Lucros da EDP caem 7% para 587 milhões de euros

  • 333

A elétrica presidida por António Mexia até melhorou a sua margem operacional, mas a valorização do dólar penalizou o resultado financeiro do grupo, que, ainda assim, lucrou 587 milhões de euros até junho

Miguel Prado

Miguel Prado

Jornalista

A EDP apresentou nos primeiros seis meses do ano um lucro de 587 milhões de euros, menos 7% do que no primeiro semestre do ano passado, uma queda influenciada, segundo a empresa, pelo impacto desfavorável da desvalorização do euro face ao dólar, que penalizou o resultado financeiro do grupo, e também pela entrega de mais lucros da EDP Brasil aos acionistas minoritários desta subsidiária.

De janeiro a junho a margem bruta da EDP até melhorou 2%, alcançando os 2750 milhões de euros. E o EBITDA (resultado antes de juros, impostos, depreciações e amortizações) subiu 7% face ao ano passado, para 2131 milhões de euros, beneficiando de alguns fatores extraordinários (como um ganho na compra de uma participação na central termoelétrica de Pecém, no Brasil, e o efeito da venda de ativos de gás em Espanha).

Excluindo os fatores extraordinários, o EBITDA da EDP numa base recorrente subiu 1% no primeiro semestre, para 1747 milhões de euros.

Foi nos resultados financeiros que a elétrica presidida por António Mexia viu o primeiro semestre evoluir em sentido desfavorável, já que nesta rubrica a EDP contabilizou um impacto negativo de 364 milhões de euros, que compara com o resultado financeiro negativo de 245 milhões de euros no primeiro semestre de 2014.

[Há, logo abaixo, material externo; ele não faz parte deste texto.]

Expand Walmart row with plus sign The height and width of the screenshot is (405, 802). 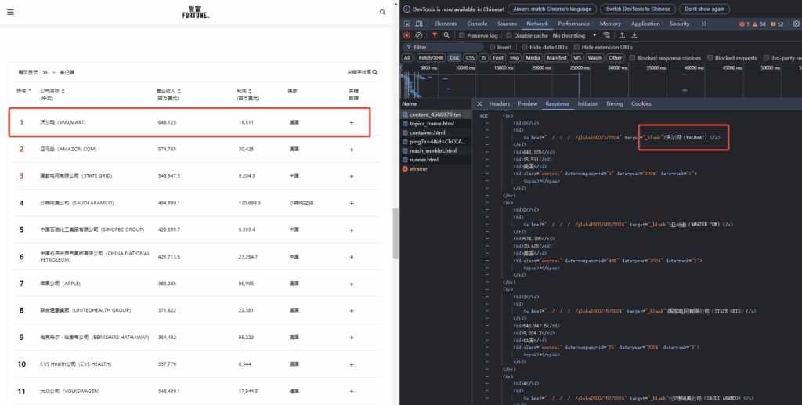point(352,122)
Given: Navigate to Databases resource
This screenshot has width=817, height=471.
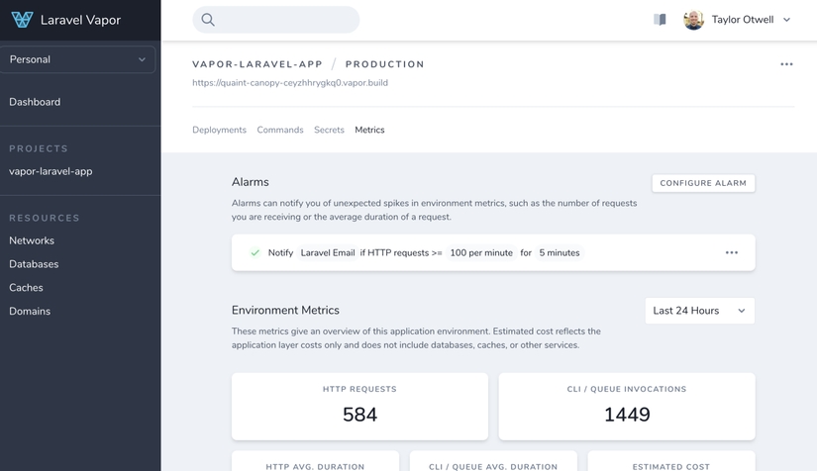Looking at the screenshot, I should point(34,264).
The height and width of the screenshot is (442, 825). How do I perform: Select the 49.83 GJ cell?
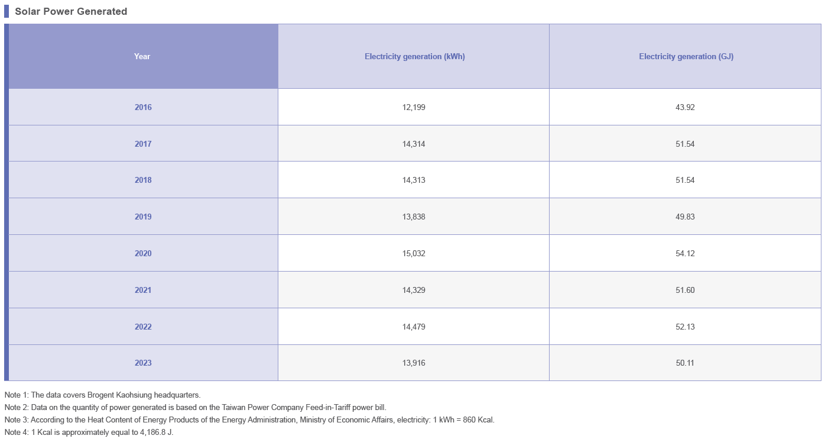686,217
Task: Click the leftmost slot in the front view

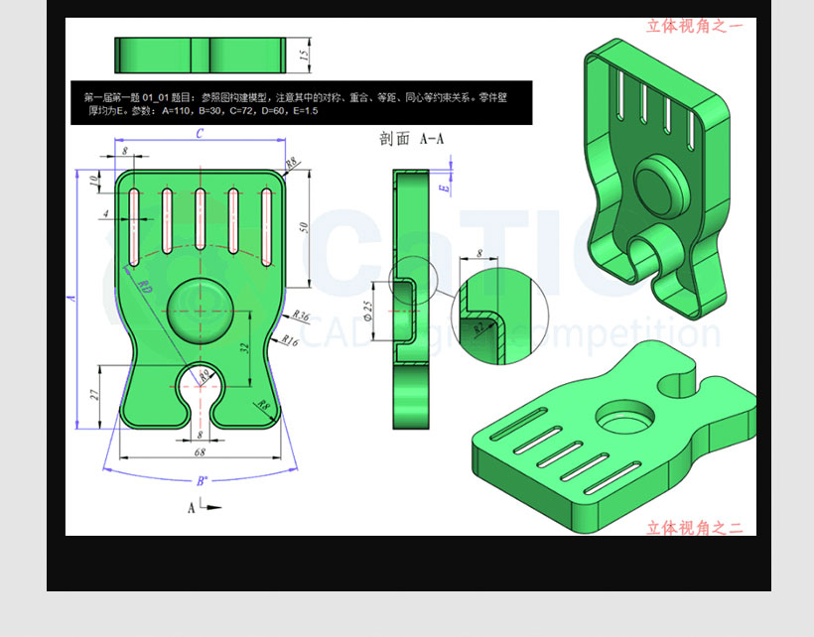Action: pos(132,225)
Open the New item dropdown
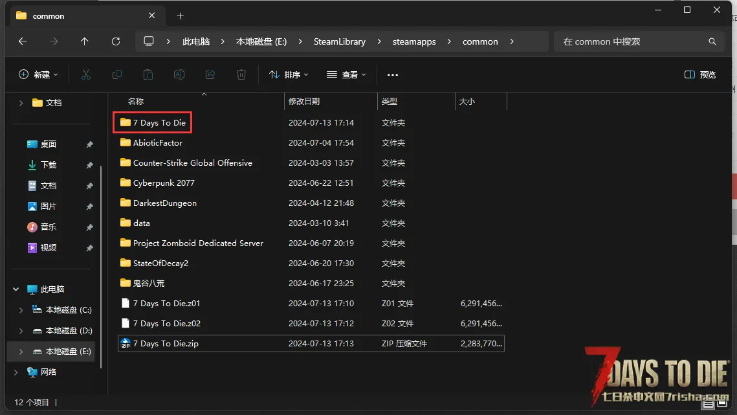Viewport: 737px width, 415px height. click(38, 74)
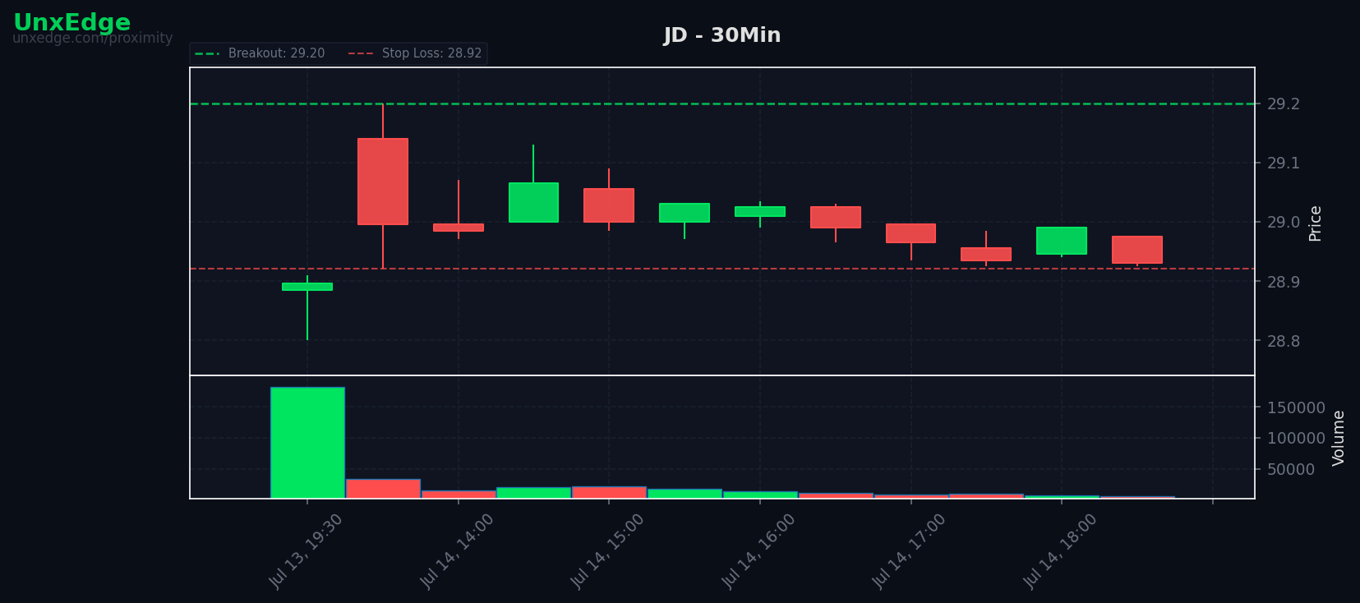
Task: Click the red dashed stop loss line
Action: [x=722, y=269]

Para este agravamento do resultado financeiro contribuiu, explica a EDP, o impacto cambial da dívida financeira que a EDP contratou em dólares, que agravou a fatura com juros da companhia portuguesa.

A desvalorização do euro face ao dólar acabou por também ter impacto na dívida líquida do grupo, que voltou a agravar-se nesta primeira metade de 2015, chegando a 17,7 mil milhões de euros no final de junho, contra 17 mil milhões em dezembro de 2014. A aquisição de 50% da central de Pecém, no Brasil, também levou ao aumento da dívida da EDP este ano.

A empresa fechou o primeiro semestre com um investimento de 544 milhões de euros, menos 14% do que no mesmo período do ano passado.